(Stored records)
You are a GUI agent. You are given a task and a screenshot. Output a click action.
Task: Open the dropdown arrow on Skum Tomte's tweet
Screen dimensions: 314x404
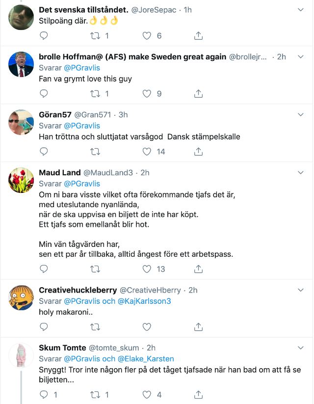pyautogui.click(x=301, y=348)
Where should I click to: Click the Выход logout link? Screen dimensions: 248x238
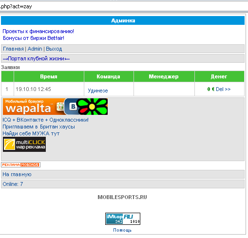point(54,49)
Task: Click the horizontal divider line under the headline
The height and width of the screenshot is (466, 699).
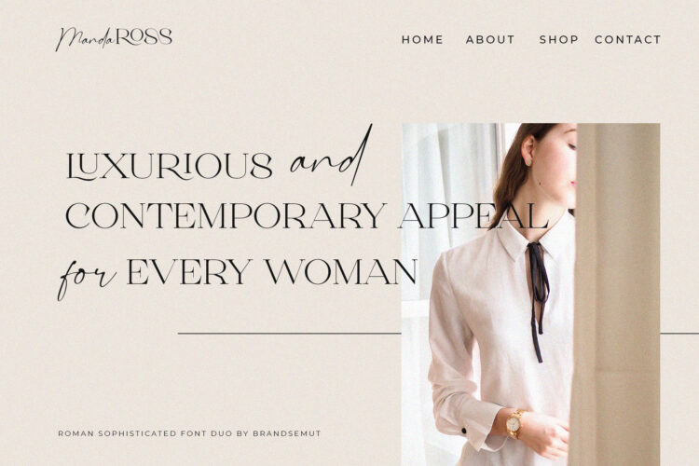Action: pos(289,333)
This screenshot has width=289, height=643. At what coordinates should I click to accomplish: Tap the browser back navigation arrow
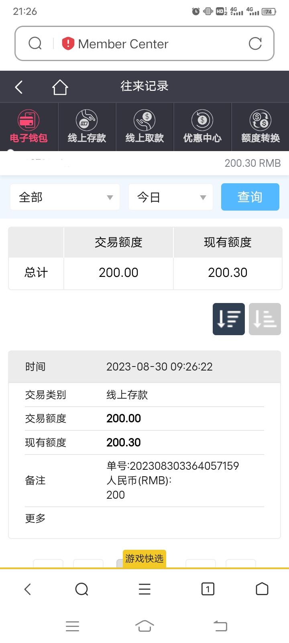click(x=27, y=589)
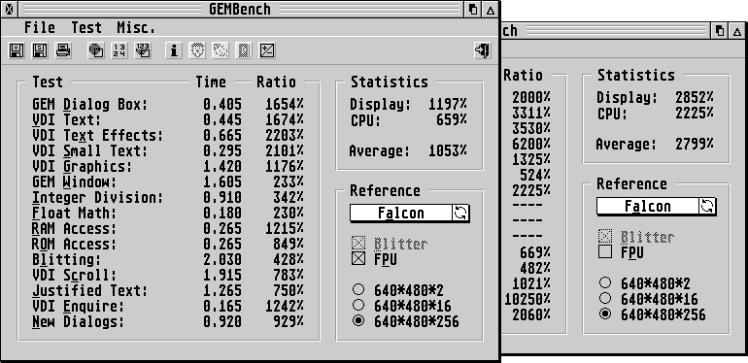Open the Misc. menu
The image size is (748, 363).
(x=136, y=27)
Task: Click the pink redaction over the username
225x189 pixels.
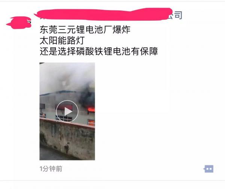Action: tap(103, 15)
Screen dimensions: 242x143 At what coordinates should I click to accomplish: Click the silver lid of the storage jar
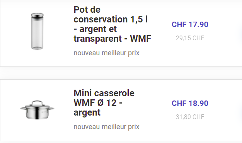tap(37, 15)
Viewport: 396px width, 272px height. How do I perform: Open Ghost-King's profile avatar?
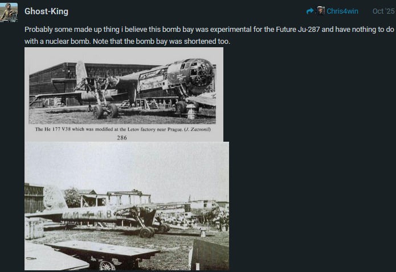coord(9,12)
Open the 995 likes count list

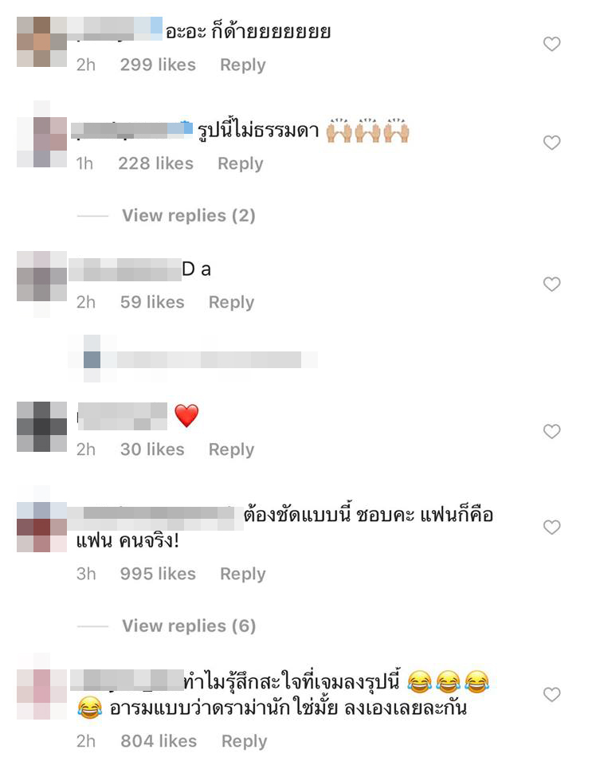pyautogui.click(x=158, y=574)
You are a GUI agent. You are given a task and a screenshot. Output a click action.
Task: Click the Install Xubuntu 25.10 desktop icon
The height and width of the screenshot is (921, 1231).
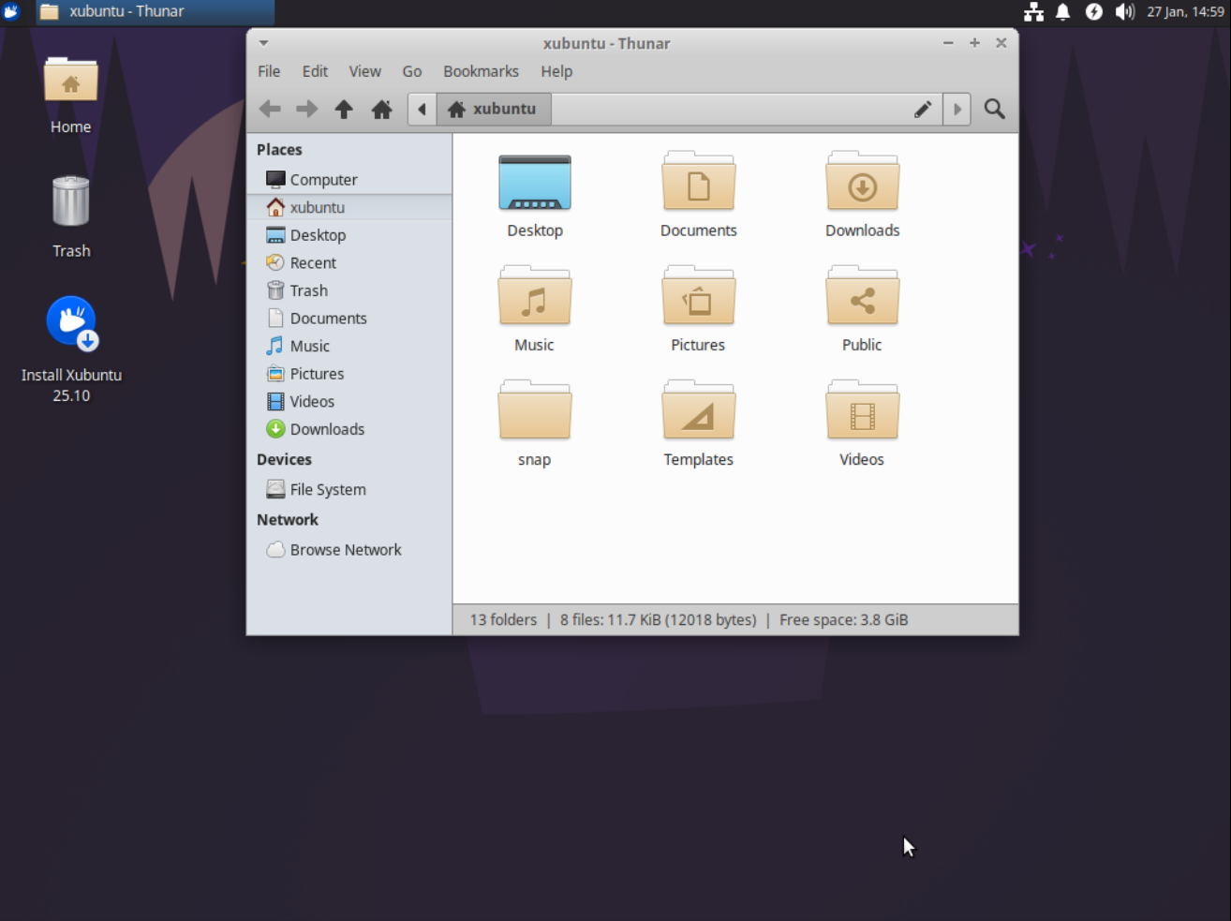71,323
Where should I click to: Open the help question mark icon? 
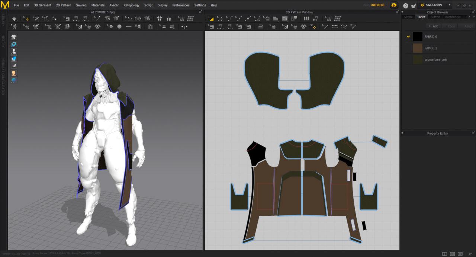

Work item:
Of the records above, copy each line that includes "icon".

Output of the task:
Task: Click the Install Xubuntu 25.10 desktop icon
Where should I click to: Open the help question mark icon? 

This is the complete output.